> [Work request]:
Take the listing below and output it again exactly.

> [Data for this exercise]:
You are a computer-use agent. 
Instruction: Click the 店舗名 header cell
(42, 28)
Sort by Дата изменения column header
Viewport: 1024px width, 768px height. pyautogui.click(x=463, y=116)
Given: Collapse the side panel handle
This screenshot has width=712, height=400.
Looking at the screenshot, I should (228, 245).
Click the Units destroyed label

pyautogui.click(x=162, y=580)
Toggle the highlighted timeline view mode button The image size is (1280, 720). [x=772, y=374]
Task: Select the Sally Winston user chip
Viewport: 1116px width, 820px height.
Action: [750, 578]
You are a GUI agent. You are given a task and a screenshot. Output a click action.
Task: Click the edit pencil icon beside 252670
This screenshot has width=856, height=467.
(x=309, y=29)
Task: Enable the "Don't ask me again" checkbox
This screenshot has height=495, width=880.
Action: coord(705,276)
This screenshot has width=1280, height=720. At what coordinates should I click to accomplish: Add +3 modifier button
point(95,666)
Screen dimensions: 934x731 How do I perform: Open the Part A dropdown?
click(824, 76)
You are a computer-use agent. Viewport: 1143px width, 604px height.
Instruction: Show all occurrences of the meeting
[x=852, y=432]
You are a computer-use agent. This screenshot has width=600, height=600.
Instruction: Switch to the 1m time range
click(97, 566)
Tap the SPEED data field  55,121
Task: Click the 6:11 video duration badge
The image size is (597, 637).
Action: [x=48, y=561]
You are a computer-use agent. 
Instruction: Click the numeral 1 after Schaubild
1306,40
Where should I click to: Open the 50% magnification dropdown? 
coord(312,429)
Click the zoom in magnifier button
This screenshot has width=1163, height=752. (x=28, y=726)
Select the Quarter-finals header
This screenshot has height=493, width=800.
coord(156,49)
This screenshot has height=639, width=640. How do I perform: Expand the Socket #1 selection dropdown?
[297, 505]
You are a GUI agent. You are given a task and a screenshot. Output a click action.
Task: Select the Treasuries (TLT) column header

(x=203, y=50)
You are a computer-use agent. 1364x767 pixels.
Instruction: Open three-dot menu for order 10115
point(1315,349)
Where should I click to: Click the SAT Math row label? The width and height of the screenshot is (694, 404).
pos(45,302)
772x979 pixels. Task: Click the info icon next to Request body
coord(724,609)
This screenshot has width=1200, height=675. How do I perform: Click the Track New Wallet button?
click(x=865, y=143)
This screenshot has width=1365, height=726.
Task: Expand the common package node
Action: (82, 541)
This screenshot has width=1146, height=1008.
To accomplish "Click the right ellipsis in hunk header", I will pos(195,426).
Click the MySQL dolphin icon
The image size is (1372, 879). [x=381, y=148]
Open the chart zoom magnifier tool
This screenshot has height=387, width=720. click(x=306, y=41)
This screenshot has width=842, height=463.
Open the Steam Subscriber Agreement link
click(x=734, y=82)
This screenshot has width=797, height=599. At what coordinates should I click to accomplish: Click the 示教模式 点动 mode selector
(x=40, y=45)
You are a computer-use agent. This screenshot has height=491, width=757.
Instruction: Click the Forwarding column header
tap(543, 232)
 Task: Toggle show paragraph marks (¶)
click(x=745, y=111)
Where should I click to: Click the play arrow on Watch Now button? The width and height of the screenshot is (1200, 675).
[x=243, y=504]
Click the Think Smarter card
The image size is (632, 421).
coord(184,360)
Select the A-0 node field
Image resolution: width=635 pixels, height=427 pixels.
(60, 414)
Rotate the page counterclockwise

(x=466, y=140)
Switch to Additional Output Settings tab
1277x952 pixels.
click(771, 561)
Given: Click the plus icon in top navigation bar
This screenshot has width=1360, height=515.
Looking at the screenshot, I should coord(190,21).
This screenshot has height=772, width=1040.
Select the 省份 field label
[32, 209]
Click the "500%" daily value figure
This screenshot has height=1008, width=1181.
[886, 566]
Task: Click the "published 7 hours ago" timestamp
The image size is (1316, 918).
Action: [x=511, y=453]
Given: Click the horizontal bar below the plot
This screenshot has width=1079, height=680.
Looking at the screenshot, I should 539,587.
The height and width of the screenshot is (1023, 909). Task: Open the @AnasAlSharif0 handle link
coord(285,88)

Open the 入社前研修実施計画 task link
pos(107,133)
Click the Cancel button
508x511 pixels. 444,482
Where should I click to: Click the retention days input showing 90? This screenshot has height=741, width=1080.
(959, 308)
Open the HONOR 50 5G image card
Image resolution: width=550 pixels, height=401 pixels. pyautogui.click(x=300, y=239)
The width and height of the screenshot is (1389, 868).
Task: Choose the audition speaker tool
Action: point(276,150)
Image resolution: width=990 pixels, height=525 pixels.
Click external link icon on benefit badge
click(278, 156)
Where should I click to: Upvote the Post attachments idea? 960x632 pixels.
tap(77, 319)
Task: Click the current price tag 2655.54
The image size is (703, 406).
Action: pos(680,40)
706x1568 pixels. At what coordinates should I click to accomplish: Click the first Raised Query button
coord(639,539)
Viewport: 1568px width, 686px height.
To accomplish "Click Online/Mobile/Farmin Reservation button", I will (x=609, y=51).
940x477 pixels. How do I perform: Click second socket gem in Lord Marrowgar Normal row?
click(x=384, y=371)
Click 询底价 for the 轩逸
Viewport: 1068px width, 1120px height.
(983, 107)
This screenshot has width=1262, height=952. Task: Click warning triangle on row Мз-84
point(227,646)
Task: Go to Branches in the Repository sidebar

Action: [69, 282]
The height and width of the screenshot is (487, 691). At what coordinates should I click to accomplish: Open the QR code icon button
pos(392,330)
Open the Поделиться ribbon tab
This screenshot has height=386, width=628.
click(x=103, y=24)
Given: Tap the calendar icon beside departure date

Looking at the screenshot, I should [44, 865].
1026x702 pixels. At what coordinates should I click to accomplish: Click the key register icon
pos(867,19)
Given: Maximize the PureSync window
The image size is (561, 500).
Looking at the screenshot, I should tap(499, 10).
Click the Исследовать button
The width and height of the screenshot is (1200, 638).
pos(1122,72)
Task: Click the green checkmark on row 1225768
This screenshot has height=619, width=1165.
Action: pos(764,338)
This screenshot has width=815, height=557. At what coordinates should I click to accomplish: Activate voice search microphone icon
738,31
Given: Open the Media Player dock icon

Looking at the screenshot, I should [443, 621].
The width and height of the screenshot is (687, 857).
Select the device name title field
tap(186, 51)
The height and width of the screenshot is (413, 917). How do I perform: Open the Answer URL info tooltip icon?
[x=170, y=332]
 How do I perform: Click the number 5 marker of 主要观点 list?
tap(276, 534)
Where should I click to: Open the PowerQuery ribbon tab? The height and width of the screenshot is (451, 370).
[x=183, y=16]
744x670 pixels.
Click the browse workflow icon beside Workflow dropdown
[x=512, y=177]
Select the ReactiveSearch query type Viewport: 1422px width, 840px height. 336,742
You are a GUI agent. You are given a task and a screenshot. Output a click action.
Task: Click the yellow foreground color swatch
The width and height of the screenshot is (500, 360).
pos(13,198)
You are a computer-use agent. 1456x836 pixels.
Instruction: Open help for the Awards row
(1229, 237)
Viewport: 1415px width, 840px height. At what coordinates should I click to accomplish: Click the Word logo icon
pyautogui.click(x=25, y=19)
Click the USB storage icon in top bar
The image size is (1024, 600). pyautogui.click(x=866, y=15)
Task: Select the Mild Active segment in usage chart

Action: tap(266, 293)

> [Task output]:
You are a computer-use agent. 
Instruction: Click the 店舗名 header cell
(42, 28)
Sort by Дата изменения column header
Viewport: 1024px width, 768px height. pyautogui.click(x=463, y=116)
Given: Collapse the side panel handle
This screenshot has width=712, height=400.
Looking at the screenshot, I should (228, 245).
Click the Units destroyed label

pyautogui.click(x=162, y=580)
Toggle the highlighted timeline view mode button The image size is (1280, 720). [x=772, y=374]
Task: Select the Sally Winston user chip
Viewport: 1116px width, 820px height.
Action: [750, 578]
You are a GUI agent. You are given a task and a screenshot. Output a click action.
Task: Click the edit pencil icon beside 252670
This screenshot has width=856, height=467.
(x=309, y=29)
Task: Enable the "Don't ask me again" checkbox
This screenshot has height=495, width=880.
Action: coord(705,276)
This screenshot has width=1280, height=720. At what coordinates should I click to accomplish: Add +3 modifier button
point(95,666)
Screen dimensions: 934x731 How do I perform: Open the Part A dropdown?
click(824, 76)
You are a computer-use agent. Viewport: 1143px width, 604px height.
Instruction: Show all occurrences of the meeting
[x=852, y=432]
You are a computer-use agent. This screenshot has width=600, height=600.
Instruction: Switch to the 1m time range
click(97, 566)
Tap the SPEED data field  55,121
Task: Click the 6:11 video duration badge
The image size is (597, 637).
Action: [x=48, y=561]
You are a computer-use agent. 
Instruction: Click the numeral 1 after Schaubild
1306,40
Where should I click to: Open the 50% magnification dropdown? 
coord(312,429)
Click the zoom in magnifier button
This screenshot has width=1163, height=752. (x=28, y=726)
Select the Quarter-finals header
This screenshot has height=493, width=800.
coord(156,49)
This screenshot has height=639, width=640. How do I perform: Expand the Socket #1 selection dropdown?
[297, 505]
You are a GUI agent. You are given a task and a screenshot. Output a click action.
Task: Select the Treasuries (TLT) column header

(x=203, y=50)
You are a computer-use agent. 1364x767 pixels.
Instruction: Open three-dot menu for order 10115
point(1315,349)
Where should I click to: Click the SAT Math row label? The width and height of the screenshot is (694, 404).
pos(45,302)
772x979 pixels. Task: Click the info icon next to Request body
coord(724,609)
This screenshot has width=1200, height=675. How do I perform: Click the Track New Wallet button?
click(x=865, y=143)
This screenshot has width=1365, height=726.
Task: Expand the common package node
Action: (82, 541)
This screenshot has width=1146, height=1008.
To accomplish "Click the right ellipsis in hunk header", I will pos(195,426).
Click the MySQL dolphin icon
The image size is (1372, 879). [x=381, y=148]
Open the chart zoom magnifier tool
This screenshot has height=387, width=720. click(x=306, y=41)
This screenshot has width=842, height=463.
Open the Steam Subscriber Agreement link
click(x=734, y=82)
This screenshot has width=797, height=599. At what coordinates should I click to accomplish: Click the 示教模式 点动 mode selector
(x=40, y=45)
You are a computer-use agent. This screenshot has height=491, width=757.
Instruction: Click the Forwarding column header
tap(543, 232)
 Task: Toggle show paragraph marks (¶)
click(x=745, y=111)
Where should I click to: Click the play arrow on Watch Now button? The width and height of the screenshot is (1200, 675).
[x=243, y=504]
Click the Think Smarter card
The image size is (632, 421).
coord(184,360)
Select the A-0 node field
Image resolution: width=635 pixels, height=427 pixels.
(60, 414)
Rotate the page counterclockwise

(x=466, y=140)
Switch to Additional Output Settings tab
1277x952 pixels.
click(771, 561)
Given: Click the plus icon in top navigation bar
This screenshot has width=1360, height=515.
Looking at the screenshot, I should coord(190,21).
This screenshot has height=772, width=1040.
Select the 省份 field label
[32, 209]
Click the "500%" daily value figure
This screenshot has height=1008, width=1181.
[886, 566]
Task: Click the "published 7 hours ago" timestamp
The image size is (1316, 918).
Action: [x=511, y=453]
Given: Click the horizontal bar below the plot
This screenshot has width=1079, height=680.
Looking at the screenshot, I should 539,587.
The height and width of the screenshot is (1023, 909). Task: Open the @AnasAlSharif0 handle link
coord(285,88)

Open the 入社前研修実施計画 task link
pos(107,133)
Click the Cancel button
508x511 pixels. 444,482
Where should I click to: Click the retention days input showing 90? This screenshot has height=741, width=1080.
(959, 308)
Open the HONOR 50 5G image card
Image resolution: width=550 pixels, height=401 pixels. pyautogui.click(x=300, y=239)
The width and height of the screenshot is (1389, 868).
Task: Choose the audition speaker tool
Action: point(276,150)
Image resolution: width=990 pixels, height=525 pixels.
Click external link icon on benefit badge
click(278, 156)
Where should I click to: Upvote the Post attachments idea? 960x632 pixels.
tap(77, 319)
Task: Click the current price tag 2655.54
The image size is (703, 406).
Action: pos(680,40)
706x1568 pixels. At what coordinates should I click to accomplish: Click the first Raised Query button
coord(639,539)
Viewport: 1568px width, 686px height.
To accomplish "Click Online/Mobile/Farmin Reservation button", I will (x=609, y=51).
940x477 pixels. How do I perform: Click second socket gem in Lord Marrowgar Normal row?
click(x=384, y=371)
Click 询底价 for the 轩逸
Viewport: 1068px width, 1120px height.
(983, 107)
This screenshot has width=1262, height=952. Task: Click warning triangle on row Мз-84
point(227,646)
Task: Go to Branches in the Repository sidebar

Action: [69, 282]
The height and width of the screenshot is (487, 691). At what coordinates should I click to accomplish: Open the QR code icon button
pos(392,330)
Open the Поделиться ribbon tab
This screenshot has height=386, width=628.
click(x=103, y=24)
Given: Tap the calendar icon beside departure date

Looking at the screenshot, I should [44, 865].
1026x702 pixels. At what coordinates should I click to accomplish: Click the key register icon
pos(867,19)
Given: Maximize the PureSync window
The image size is (561, 500).
Looking at the screenshot, I should tap(499, 10).
Click the Исследовать button
The width and height of the screenshot is (1200, 638).
pos(1122,72)
Task: Click the green checkmark on row 1225768
This screenshot has height=619, width=1165.
Action: pos(764,338)
This screenshot has width=815, height=557. At what coordinates should I click to accomplish: Activate voice search microphone icon
738,31
Given: Open the Media Player dock icon

Looking at the screenshot, I should [443, 621].
The width and height of the screenshot is (687, 857).
Select the device name title field
tap(186, 51)
The height and width of the screenshot is (413, 917). How do I perform: Open the Answer URL info tooltip icon?
[x=170, y=332]
 How do I perform: Click the number 5 marker of 主要观点 list?
tap(276, 534)
Where should I click to: Open the PowerQuery ribbon tab? The height and width of the screenshot is (451, 370).
[x=183, y=16]
744x670 pixels.
Click the browse workflow icon beside Workflow dropdown
[x=512, y=177]
Select the ReactiveSearch query type Viewport: 1422px width, 840px height. 336,742
You are a GUI agent. You are given a task and a screenshot. Output a click action.
Task: Click the yellow foreground color swatch
The width and height of the screenshot is (500, 360).
pos(13,198)
You are a computer-use agent. 1456x836 pixels.
Instruction: Open help for the Awards row
(1229, 237)
Viewport: 1415px width, 840px height. At what coordinates should I click to accomplish: Click the Word logo icon
pyautogui.click(x=25, y=19)
Click the USB storage icon in top bar
The image size is (1024, 600). pyautogui.click(x=866, y=15)
Task: Select the Mild Active segment in usage chart

Action: tap(266, 293)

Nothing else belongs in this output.